> Requirement: A single stretch of the material below is to be transcribed exactly, starting at the line with "個人のお客さま (24, 31)" and ending after the line with "Nisan 2018 (22, 2079)".

> Available data:

[Start of section]

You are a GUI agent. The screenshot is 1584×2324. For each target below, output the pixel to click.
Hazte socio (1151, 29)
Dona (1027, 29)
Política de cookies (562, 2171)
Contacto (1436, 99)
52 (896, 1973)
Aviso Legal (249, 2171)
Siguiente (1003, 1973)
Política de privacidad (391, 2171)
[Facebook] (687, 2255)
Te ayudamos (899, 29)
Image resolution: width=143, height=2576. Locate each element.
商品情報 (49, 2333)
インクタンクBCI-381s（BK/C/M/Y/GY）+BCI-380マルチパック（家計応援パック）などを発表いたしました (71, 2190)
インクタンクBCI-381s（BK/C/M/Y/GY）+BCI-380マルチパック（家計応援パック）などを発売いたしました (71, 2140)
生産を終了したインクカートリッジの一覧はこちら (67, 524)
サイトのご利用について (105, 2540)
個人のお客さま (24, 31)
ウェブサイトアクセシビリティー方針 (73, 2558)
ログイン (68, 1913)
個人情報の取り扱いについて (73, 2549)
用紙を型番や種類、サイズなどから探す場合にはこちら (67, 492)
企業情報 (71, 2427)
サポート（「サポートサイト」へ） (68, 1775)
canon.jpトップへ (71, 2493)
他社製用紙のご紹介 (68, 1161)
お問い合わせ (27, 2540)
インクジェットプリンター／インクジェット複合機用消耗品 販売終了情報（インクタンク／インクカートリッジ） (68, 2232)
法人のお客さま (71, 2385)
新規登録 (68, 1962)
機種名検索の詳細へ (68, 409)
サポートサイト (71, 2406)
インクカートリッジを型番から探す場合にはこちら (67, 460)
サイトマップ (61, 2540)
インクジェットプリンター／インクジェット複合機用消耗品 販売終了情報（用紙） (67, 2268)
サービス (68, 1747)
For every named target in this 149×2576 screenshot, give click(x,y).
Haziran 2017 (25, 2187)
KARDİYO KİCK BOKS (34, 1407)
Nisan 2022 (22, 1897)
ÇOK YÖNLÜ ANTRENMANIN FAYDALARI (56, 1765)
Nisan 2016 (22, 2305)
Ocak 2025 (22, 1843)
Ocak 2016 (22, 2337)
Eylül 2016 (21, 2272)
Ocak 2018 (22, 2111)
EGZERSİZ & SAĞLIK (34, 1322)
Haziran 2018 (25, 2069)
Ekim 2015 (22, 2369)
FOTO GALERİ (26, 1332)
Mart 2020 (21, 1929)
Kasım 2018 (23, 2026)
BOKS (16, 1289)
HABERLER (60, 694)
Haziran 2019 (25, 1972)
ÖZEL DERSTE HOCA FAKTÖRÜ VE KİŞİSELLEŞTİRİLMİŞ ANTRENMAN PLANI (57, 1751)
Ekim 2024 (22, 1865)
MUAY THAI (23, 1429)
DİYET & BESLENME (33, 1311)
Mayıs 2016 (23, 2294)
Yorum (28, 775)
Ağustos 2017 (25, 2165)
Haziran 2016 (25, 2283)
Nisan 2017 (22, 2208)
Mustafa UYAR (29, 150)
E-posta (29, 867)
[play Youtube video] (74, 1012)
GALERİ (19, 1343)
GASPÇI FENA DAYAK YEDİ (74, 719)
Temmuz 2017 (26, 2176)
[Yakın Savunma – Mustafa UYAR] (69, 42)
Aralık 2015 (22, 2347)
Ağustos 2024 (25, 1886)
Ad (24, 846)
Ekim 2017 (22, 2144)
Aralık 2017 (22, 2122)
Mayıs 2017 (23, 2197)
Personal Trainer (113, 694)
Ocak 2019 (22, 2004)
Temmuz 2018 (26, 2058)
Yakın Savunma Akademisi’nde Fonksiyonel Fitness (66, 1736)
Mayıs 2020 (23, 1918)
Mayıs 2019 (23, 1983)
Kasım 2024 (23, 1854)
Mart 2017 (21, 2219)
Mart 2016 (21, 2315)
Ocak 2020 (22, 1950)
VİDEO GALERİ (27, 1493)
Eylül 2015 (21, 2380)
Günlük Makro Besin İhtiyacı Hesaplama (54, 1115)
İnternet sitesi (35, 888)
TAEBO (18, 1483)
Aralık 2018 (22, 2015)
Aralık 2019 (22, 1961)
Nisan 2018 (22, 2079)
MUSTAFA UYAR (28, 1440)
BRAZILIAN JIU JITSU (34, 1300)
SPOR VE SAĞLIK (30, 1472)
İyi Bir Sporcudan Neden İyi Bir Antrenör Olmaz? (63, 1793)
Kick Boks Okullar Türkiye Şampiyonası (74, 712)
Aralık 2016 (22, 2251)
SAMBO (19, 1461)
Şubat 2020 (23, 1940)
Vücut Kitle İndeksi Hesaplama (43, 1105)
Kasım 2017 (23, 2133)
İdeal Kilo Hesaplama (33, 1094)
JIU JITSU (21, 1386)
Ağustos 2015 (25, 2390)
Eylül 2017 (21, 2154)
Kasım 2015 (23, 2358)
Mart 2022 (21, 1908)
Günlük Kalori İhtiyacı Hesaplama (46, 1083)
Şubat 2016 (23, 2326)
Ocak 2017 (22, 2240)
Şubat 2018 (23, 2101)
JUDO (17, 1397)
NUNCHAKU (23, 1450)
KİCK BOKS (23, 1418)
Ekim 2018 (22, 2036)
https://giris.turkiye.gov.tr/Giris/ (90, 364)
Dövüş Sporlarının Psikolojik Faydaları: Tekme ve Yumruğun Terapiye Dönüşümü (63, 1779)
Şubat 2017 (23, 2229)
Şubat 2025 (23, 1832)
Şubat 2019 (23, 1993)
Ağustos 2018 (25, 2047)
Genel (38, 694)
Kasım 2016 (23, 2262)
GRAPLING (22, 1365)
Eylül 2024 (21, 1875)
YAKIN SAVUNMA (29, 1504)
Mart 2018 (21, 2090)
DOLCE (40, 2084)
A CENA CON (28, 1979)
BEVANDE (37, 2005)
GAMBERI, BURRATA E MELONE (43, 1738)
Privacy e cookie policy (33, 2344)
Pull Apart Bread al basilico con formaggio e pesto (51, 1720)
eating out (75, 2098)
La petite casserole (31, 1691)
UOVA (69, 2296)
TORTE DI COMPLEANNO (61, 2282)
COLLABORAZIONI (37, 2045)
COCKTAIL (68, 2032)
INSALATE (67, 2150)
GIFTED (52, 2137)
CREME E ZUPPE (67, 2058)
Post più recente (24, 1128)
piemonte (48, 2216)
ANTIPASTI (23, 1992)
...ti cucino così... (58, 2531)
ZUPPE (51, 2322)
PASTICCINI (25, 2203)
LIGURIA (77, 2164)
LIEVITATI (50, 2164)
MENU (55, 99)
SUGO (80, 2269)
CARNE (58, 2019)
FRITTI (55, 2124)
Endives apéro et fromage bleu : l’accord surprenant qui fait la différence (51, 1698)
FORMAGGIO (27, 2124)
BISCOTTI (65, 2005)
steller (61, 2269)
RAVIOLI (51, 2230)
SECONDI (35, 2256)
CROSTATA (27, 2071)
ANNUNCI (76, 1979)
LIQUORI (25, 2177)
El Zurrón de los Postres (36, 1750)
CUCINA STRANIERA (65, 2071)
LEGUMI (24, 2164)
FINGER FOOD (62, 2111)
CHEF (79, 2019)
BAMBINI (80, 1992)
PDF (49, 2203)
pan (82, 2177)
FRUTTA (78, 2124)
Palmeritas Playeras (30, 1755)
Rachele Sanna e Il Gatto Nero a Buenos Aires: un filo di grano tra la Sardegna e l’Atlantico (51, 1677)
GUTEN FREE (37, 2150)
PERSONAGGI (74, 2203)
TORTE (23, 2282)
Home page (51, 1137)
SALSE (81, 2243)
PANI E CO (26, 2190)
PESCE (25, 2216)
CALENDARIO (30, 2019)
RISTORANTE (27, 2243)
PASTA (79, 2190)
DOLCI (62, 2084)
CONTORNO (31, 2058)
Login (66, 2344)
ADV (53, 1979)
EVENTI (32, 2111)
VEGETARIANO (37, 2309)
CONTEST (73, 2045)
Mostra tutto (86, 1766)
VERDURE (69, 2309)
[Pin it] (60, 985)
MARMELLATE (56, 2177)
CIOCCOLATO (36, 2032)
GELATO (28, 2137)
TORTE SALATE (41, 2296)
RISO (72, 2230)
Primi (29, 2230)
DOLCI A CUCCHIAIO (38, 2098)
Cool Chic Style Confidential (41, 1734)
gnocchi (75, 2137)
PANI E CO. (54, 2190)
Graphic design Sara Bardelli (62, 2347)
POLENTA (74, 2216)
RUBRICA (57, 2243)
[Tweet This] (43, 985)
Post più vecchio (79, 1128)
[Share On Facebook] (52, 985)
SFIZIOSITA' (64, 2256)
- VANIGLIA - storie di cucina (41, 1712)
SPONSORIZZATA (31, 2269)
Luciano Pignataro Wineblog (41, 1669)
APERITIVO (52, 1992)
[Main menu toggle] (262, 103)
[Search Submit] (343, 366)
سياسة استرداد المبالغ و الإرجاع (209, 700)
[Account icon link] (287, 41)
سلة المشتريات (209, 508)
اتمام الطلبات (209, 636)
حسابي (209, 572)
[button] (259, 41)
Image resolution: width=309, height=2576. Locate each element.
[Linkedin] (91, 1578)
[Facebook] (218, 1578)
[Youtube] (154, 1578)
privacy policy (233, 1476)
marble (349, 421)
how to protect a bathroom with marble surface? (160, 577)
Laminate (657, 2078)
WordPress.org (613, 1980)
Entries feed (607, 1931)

[End of section]

> Solution to this task:
個人のお客さま (24, 31)
ウェブサイトアクセシビリティー方針 (73, 2558)
ログイン (68, 1913)
個人情報の取り扱いについて (73, 2549)
用紙を型番や種類、サイズなどから探す場合にはこちら (67, 492)
企業情報 (71, 2427)
サポート（「サポートサイト」へ） (68, 1775)
canon.jpトップへ (71, 2493)
他社製用紙のご紹介 (68, 1161)
お問い合わせ (27, 2540)
インクジェットプリンター／インクジェット複合機用消耗品 販売終了情報（インクタンク／インクカートリッジ） (68, 2232)
法人のお客さま (71, 2385)
新規登録 (68, 1962)
機種名検索の詳細へ (68, 409)
サポートサイト (71, 2406)
インクカートリッジを型番から探す場合にはこちら (67, 460)
サイトマップ (61, 2540)
インクジェットプリンター／インクジェット複合機用消耗品 販売終了情報（用紙） (67, 2268)
サービス (68, 1747)
For every named target in this 149×2576 screenshot, give click(x,y).
Haziran 2017 (25, 2187)
KARDİYO KİCK BOKS (34, 1407)
Nisan 2022 (22, 1897)
ÇOK YÖNLÜ ANTRENMANIN FAYDALARI (56, 1765)
Nisan 2016 (22, 2305)
Ocak 2025 (22, 1843)
Ocak 2016 (22, 2337)
Eylül 2016 (21, 2272)
Ocak 2018 (22, 2111)
EGZERSİZ & SAĞLIK (34, 1322)
Haziran 2018 (25, 2069)
Ekim 2015 (22, 2369)
FOTO GALERİ (26, 1332)
Mart 2020 (21, 1929)
Kasım 2018 (23, 2026)
BOKS (16, 1289)
HABERLER (60, 694)
Haziran 2019 (25, 1972)
ÖZEL DERSTE HOCA FAKTÖRÜ VE KİŞİSELLEŞTİRİLMİŞ ANTRENMAN PLANI (57, 1751)
Ekim 2024 (22, 1865)
MUAY THAI (23, 1429)
DİYET & BESLENME (33, 1311)
Mayıs 2016 (23, 2294)
Yorum (28, 775)
Ağustos 2017 (25, 2165)
Haziran 2016 (25, 2283)
Nisan 2017 (22, 2208)
Mustafa UYAR (29, 150)
E-posta (29, 867)
[play Youtube video] (74, 1012)
GALERİ (19, 1343)
GASPÇI FENA DAYAK YEDİ (74, 719)
Temmuz 2017 (26, 2176)
[Yakın Savunma – Mustafa UYAR] (69, 42)
Aralık 2015 (22, 2347)
Ağustos 2024 (25, 1886)
Ad (24, 846)
Ekim 2017 (22, 2144)
Aralık 2017 (22, 2122)
Mayıs 2017 (23, 2197)
Personal Trainer (113, 694)
Ocak 2019 (22, 2004)
Temmuz 2018 (26, 2058)
Yakın Savunma Akademisi’nde Fonksiyonel Fitness (66, 1736)
Mayıs 2020 (23, 1918)
Mayıs 2019 (23, 1983)
Kasım 2024 (23, 1854)
Mart 2017 (21, 2219)
Mart 2016 (21, 2315)
Ocak 2020 (22, 1950)
VİDEO GALERİ (27, 1493)
Eylül 2015 (21, 2380)
Günlük Makro Besin İhtiyacı Hesaplama (54, 1115)
İnternet sitesi (35, 888)
TAEBO (18, 1483)
Aralık 2018 (22, 2015)
Aralık 2019 (22, 1961)
Nisan 2018 (22, 2079)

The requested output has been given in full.